■ OBJETIVO: Duplique todos os registros abaixo, linha por linha, sem nenhuma alteração.

■ Itens armazenados de uma coleção:
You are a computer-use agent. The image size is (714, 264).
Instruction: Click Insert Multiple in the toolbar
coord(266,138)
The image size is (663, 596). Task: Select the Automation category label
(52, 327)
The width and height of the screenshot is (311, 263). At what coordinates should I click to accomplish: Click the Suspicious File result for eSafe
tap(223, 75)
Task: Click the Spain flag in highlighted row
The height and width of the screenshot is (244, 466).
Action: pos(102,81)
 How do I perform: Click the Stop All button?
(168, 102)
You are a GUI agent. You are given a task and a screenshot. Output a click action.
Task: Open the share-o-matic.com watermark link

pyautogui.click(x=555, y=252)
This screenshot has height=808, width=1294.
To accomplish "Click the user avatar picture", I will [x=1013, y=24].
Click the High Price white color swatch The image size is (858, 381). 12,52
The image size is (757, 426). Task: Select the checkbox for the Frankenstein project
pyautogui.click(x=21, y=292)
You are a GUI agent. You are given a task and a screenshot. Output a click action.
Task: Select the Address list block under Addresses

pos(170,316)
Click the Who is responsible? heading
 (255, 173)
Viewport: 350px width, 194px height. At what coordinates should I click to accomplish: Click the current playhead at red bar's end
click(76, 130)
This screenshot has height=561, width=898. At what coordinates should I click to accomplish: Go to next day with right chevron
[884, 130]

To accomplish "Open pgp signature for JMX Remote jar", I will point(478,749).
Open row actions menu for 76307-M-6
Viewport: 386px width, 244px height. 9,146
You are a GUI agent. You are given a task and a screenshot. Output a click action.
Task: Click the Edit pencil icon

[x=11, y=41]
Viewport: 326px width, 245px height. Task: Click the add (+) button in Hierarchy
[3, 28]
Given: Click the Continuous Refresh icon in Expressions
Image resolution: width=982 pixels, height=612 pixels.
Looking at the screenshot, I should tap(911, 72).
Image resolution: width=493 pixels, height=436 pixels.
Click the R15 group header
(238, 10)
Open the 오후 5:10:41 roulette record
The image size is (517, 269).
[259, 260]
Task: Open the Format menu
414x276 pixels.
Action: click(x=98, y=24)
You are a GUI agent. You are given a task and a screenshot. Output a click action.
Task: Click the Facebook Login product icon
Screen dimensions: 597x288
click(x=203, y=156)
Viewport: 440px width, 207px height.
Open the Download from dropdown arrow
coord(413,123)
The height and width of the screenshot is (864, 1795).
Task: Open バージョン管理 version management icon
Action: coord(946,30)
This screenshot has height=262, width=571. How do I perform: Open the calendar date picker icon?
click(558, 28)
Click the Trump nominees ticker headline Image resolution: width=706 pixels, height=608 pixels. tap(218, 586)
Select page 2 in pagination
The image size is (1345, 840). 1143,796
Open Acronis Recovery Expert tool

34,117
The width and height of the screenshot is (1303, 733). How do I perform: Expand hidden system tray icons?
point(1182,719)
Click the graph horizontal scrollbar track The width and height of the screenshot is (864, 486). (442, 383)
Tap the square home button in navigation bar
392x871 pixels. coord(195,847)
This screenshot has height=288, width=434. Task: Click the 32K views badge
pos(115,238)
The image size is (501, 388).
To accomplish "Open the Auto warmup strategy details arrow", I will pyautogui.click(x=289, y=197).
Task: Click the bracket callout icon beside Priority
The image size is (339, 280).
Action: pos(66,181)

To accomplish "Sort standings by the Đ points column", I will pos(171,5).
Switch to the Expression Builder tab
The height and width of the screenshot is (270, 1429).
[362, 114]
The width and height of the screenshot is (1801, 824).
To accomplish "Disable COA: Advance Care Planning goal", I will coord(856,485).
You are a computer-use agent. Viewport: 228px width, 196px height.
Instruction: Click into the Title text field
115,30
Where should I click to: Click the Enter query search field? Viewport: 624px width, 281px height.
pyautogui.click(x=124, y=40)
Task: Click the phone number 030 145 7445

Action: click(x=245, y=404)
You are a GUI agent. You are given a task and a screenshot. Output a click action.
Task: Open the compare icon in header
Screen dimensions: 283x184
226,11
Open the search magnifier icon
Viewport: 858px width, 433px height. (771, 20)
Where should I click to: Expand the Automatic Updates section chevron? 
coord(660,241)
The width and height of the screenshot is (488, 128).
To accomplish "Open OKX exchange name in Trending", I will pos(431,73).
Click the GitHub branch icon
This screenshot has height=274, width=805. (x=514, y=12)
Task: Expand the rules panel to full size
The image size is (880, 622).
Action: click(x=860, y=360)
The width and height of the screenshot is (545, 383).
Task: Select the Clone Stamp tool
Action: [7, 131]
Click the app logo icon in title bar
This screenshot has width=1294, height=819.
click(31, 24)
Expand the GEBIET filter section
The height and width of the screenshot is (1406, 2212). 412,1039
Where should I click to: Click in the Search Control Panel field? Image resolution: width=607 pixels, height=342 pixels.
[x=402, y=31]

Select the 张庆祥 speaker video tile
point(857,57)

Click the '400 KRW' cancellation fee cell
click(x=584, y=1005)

■ RESULTADO A SEGUIR:
You are a computer-use agent. The image size is (714, 264).
Instruction: Click Insert Multiple in the toolbar
coord(266,138)
The image size is (663, 596). Task: Select the Automation category label
(52, 327)
The width and height of the screenshot is (311, 263). At what coordinates should I click to accomplish: Click the Suspicious File result for eSafe
tap(223, 75)
Task: Click the Spain flag in highlighted row
The height and width of the screenshot is (244, 466).
Action: pos(102,81)
 How do I perform: Click the Stop All button?
(168, 102)
You are a GUI agent. You are given a task and a screenshot. Output a click action.
Task: Open the share-o-matic.com watermark link

pyautogui.click(x=555, y=252)
This screenshot has height=808, width=1294.
To accomplish "Click the user avatar picture", I will [x=1013, y=24].
Click the High Price white color swatch The image size is (858, 381). 12,52
The image size is (757, 426). Task: Select the checkbox for the Frankenstein project
pyautogui.click(x=21, y=292)
You are a GUI agent. You are given a task and a screenshot. Output a click action.
Task: Select the Address list block under Addresses

pos(170,316)
Click the Who is responsible? heading
 (255, 173)
Viewport: 350px width, 194px height. At what coordinates should I click to accomplish: Click the current playhead at red bar's end
click(76, 130)
This screenshot has height=561, width=898. At what coordinates should I click to accomplish: Go to next day with right chevron
[884, 130]

To accomplish "Open pgp signature for JMX Remote jar", I will point(478,749).
Open row actions menu for 76307-M-6
Viewport: 386px width, 244px height. 9,146
You are a GUI agent. You are given a task and a screenshot. Output a click action.
Task: Click the Edit pencil icon

[x=11, y=41]
Viewport: 326px width, 245px height. Task: Click the add (+) button in Hierarchy
[3, 28]
Given: Click the Continuous Refresh icon in Expressions
Image resolution: width=982 pixels, height=612 pixels.
Looking at the screenshot, I should tap(911, 72).
Image resolution: width=493 pixels, height=436 pixels.
Click the R15 group header
(238, 10)
Open the 오후 5:10:41 roulette record
The image size is (517, 269).
[259, 260]
Task: Open the Format menu
414x276 pixels.
Action: click(x=98, y=24)
You are a GUI agent. You are given a task and a screenshot. Output a click action.
Task: Click the Facebook Login product icon
Screen dimensions: 597x288
click(x=203, y=156)
Viewport: 440px width, 207px height.
Open the Download from dropdown arrow
coord(413,123)
The height and width of the screenshot is (864, 1795).
Task: Open バージョン管理 version management icon
Action: coord(946,30)
This screenshot has height=262, width=571. How do I perform: Open the calendar date picker icon?
click(558, 28)
Click the Trump nominees ticker headline Image resolution: width=706 pixels, height=608 pixels. tap(218, 586)
Select page 2 in pagination
The image size is (1345, 840). 1143,796
Open Acronis Recovery Expert tool

34,117
The width and height of the screenshot is (1303, 733). How do I perform: Expand hidden system tray icons?
point(1182,719)
Click the graph horizontal scrollbar track The width and height of the screenshot is (864, 486). (442, 383)
Tap the square home button in navigation bar
392x871 pixels. coord(195,847)
This screenshot has height=288, width=434. Task: Click the 32K views badge
pos(115,238)
The image size is (501, 388).
To accomplish "Open the Auto warmup strategy details arrow", I will pyautogui.click(x=289, y=197).
Task: Click the bracket callout icon beside Priority
The image size is (339, 280).
Action: pos(66,181)

To accomplish "Sort standings by the Đ points column", I will pos(171,5).
Switch to the Expression Builder tab
The height and width of the screenshot is (270, 1429).
[362, 114]
The width and height of the screenshot is (1801, 824).
To accomplish "Disable COA: Advance Care Planning goal", I will coord(856,485).
You are a computer-use agent. Viewport: 228px width, 196px height.
Instruction: Click into the Title text field
115,30
Where should I click to: Click the Enter query search field? Viewport: 624px width, 281px height.
pyautogui.click(x=124, y=40)
Task: Click the phone number 030 145 7445

Action: click(x=245, y=404)
You are a GUI agent. You are given a task and a screenshot. Output a click action.
Task: Open the compare icon in header
Screen dimensions: 283x184
226,11
Open the search magnifier icon
Viewport: 858px width, 433px height. (771, 20)
Where should I click to: Expand the Automatic Updates section chevron? 
coord(660,241)
The width and height of the screenshot is (488, 128).
To accomplish "Open OKX exchange name in Trending", I will pos(431,73).
Click the GitHub branch icon
This screenshot has height=274, width=805. (x=514, y=12)
Task: Expand the rules panel to full size
The image size is (880, 622).
Action: click(x=860, y=360)
The width and height of the screenshot is (545, 383).
Task: Select the Clone Stamp tool
Action: [7, 131]
Click the app logo icon in title bar
This screenshot has width=1294, height=819.
click(31, 24)
Expand the GEBIET filter section
The height and width of the screenshot is (1406, 2212). 412,1039
Where should I click to: Click in the Search Control Panel field? Image resolution: width=607 pixels, height=342 pixels.
[x=402, y=31]

Select the 张庆祥 speaker video tile
point(857,57)

Click the '400 KRW' cancellation fee cell
click(x=584, y=1005)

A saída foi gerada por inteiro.